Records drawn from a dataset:
..............................

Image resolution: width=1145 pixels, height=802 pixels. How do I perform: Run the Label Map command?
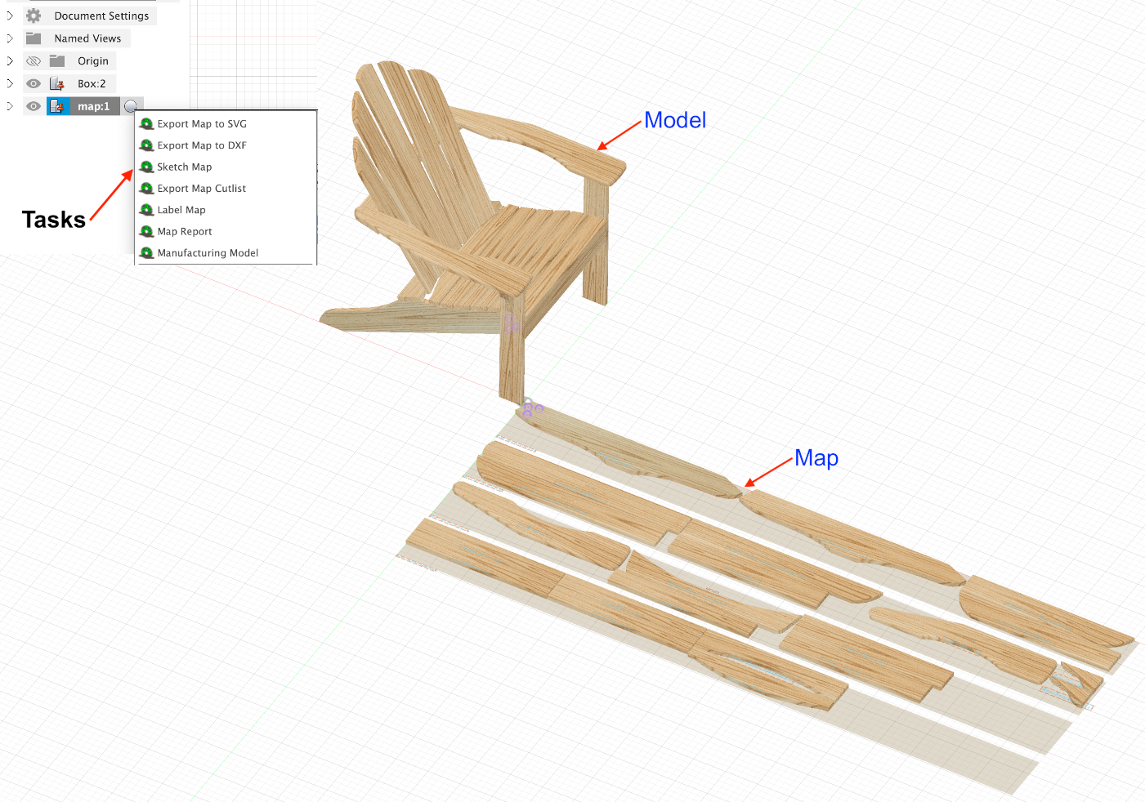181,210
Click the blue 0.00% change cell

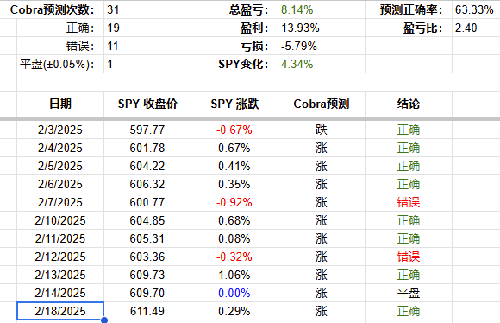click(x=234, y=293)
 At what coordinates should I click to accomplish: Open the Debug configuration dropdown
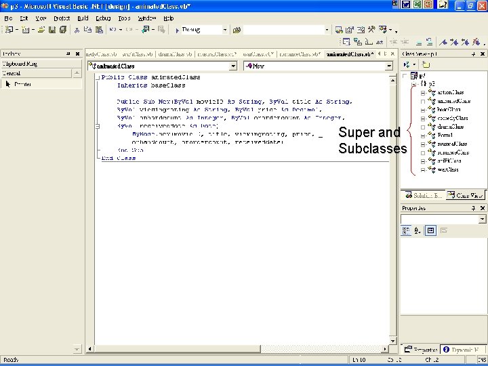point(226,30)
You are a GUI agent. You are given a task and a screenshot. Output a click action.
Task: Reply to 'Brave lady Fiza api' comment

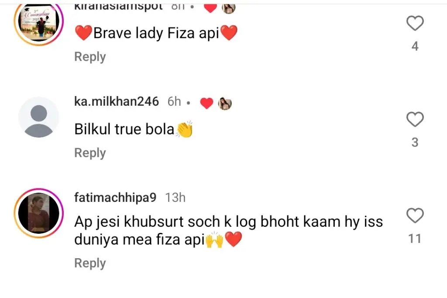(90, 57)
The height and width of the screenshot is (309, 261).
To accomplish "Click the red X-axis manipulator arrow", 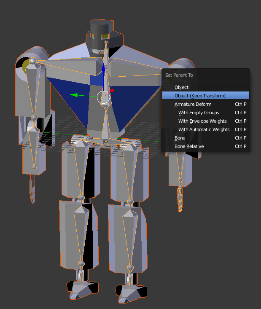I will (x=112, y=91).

..............................

Assignment
Only lines that contain the string "screenshot" count; pick each one out of the records and copy it.

Solution to this exercise
You are a GUI agent. You are given a task and a screenshot. Output a click action.
The height and width of the screenshot is (309, 261).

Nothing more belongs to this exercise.